Edit the stretch from the start of the records through the line containing "Action: [x=261, y=46]", changing "Short Description" to "Summary" and keeping everything else the same.

> _TASK INPUTS_
+--

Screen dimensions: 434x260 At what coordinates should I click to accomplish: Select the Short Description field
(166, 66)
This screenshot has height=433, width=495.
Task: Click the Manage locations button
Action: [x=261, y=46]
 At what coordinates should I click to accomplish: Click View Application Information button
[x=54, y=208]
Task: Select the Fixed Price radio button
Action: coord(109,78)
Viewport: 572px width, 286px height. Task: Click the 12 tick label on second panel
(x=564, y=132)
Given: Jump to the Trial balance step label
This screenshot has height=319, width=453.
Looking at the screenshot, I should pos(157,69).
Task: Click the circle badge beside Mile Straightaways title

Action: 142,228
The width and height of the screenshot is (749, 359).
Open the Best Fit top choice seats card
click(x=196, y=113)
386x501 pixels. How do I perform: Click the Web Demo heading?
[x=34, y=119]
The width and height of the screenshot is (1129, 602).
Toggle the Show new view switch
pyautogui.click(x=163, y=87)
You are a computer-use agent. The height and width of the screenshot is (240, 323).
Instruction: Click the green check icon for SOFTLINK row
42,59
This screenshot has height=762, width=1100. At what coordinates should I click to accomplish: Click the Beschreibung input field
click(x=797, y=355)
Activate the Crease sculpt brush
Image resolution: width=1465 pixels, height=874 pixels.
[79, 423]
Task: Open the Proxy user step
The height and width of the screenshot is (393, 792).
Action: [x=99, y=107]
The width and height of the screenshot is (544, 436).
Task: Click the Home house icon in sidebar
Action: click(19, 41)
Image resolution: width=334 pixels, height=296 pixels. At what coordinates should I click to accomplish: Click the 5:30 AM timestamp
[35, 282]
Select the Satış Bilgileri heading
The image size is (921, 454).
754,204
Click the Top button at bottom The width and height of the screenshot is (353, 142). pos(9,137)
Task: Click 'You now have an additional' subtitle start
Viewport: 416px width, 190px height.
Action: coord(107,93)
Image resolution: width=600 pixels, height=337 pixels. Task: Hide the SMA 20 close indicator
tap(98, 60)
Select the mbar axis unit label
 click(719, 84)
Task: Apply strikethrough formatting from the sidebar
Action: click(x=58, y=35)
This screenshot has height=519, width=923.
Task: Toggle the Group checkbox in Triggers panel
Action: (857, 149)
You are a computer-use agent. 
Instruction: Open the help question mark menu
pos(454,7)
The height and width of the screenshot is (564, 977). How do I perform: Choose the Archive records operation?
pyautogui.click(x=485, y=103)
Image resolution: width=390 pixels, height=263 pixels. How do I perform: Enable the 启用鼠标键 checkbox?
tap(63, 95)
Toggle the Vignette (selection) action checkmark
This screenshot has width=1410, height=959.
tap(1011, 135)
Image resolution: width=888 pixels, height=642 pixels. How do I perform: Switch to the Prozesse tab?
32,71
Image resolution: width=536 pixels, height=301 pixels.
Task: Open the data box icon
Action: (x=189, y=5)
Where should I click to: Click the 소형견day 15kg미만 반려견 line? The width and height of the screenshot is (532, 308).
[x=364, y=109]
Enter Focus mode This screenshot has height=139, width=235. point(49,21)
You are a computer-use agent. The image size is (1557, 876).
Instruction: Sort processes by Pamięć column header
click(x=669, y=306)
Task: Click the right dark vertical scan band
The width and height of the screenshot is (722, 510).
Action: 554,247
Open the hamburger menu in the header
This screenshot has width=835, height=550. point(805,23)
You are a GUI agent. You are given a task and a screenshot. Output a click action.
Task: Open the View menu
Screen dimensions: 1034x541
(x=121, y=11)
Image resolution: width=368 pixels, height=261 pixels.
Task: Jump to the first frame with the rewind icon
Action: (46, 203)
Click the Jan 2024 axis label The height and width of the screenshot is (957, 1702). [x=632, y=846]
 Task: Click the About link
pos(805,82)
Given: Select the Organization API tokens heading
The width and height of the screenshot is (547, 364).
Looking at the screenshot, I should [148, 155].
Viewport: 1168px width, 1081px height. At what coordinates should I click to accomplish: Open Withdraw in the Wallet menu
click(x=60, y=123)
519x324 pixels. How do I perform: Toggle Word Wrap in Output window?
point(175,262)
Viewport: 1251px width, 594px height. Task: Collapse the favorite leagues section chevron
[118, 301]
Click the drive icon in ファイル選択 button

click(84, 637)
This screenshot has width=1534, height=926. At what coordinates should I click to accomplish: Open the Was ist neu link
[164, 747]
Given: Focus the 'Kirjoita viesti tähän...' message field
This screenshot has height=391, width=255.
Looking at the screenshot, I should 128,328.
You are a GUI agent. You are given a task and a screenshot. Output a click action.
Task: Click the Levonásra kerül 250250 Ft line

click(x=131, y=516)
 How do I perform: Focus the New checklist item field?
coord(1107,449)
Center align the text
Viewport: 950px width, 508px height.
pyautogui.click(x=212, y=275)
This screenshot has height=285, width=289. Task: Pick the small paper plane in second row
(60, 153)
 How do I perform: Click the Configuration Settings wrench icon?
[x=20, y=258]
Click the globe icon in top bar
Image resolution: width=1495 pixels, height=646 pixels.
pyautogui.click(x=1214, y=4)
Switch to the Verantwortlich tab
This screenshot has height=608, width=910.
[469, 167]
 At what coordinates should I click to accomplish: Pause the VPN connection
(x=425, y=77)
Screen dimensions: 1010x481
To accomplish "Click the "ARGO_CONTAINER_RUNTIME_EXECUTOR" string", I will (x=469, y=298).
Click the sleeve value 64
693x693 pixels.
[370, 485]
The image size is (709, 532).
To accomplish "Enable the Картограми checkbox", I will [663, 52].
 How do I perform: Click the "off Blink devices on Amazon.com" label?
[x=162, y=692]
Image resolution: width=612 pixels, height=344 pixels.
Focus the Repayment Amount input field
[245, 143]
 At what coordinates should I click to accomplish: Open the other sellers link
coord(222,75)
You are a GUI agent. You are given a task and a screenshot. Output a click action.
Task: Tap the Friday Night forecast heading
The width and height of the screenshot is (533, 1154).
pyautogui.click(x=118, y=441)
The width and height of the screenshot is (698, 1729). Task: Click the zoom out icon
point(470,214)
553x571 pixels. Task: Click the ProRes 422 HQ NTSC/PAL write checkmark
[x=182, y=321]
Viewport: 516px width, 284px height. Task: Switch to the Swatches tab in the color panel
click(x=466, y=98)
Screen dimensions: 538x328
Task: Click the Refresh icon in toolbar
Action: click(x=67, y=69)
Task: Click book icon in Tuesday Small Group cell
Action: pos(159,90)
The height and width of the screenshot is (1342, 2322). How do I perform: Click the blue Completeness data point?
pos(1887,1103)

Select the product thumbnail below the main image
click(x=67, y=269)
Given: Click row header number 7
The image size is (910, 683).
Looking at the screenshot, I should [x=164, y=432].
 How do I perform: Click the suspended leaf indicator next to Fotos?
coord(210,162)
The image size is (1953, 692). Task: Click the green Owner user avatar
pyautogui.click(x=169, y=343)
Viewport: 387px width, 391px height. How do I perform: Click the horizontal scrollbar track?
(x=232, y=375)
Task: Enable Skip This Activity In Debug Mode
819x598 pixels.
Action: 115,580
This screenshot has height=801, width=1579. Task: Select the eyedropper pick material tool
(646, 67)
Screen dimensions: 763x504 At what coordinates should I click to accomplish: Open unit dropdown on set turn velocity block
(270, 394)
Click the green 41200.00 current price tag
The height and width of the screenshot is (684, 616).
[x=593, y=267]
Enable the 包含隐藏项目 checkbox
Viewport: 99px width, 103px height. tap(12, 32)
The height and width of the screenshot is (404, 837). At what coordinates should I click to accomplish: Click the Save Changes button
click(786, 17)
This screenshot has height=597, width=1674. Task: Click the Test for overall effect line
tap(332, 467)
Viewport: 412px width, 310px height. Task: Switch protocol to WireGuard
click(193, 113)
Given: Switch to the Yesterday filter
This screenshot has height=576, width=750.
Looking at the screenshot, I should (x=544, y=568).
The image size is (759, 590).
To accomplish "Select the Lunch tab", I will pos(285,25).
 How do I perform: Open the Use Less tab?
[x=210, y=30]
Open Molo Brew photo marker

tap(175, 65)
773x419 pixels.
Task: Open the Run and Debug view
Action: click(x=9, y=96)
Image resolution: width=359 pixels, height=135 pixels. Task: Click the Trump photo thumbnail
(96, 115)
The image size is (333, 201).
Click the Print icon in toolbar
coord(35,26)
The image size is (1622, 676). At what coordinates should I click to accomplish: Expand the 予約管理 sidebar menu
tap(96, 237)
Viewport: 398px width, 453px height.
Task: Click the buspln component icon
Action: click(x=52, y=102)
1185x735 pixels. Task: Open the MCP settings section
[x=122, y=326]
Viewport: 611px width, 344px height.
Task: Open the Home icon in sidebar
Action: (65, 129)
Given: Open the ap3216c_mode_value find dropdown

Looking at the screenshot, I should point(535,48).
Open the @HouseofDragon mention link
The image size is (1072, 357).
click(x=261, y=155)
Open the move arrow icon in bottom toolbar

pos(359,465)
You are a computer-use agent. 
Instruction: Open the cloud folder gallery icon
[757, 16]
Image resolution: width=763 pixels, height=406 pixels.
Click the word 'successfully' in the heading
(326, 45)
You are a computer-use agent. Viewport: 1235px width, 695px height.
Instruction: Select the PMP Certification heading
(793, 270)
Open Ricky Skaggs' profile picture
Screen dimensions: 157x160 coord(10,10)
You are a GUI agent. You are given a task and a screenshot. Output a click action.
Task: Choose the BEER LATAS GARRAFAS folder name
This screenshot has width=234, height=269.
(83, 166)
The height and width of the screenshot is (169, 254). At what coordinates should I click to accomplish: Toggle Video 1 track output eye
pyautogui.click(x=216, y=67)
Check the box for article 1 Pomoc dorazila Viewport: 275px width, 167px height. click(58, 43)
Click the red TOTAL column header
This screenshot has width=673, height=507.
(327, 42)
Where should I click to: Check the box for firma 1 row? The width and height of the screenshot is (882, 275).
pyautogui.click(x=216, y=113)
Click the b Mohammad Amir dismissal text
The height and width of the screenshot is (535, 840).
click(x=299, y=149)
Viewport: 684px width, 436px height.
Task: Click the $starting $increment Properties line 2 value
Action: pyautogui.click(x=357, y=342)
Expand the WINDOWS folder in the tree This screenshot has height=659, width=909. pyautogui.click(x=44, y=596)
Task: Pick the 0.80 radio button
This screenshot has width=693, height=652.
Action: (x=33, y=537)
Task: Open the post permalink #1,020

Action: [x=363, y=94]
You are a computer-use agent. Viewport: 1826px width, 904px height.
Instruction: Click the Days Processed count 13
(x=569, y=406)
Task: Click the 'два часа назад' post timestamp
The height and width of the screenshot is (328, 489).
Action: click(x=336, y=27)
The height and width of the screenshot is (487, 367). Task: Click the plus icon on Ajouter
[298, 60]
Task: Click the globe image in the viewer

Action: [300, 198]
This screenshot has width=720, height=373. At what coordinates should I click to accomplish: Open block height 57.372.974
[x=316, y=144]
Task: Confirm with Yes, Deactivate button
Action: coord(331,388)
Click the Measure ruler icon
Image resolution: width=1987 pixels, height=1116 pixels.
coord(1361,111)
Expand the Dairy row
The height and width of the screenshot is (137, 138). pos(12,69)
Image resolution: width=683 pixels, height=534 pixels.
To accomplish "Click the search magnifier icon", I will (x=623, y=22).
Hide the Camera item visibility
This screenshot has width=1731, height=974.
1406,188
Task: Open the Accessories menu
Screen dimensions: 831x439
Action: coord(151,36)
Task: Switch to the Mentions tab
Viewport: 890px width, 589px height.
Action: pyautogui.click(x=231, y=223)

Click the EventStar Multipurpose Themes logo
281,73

+--

> _EXERCISE OUTPUT_
Screen dimensions: 434x260 At what coordinates should I click to accomplish: Select the Summary field
(166, 66)
This screenshot has height=433, width=495.
Task: Click the Manage locations button
Action: [x=261, y=46]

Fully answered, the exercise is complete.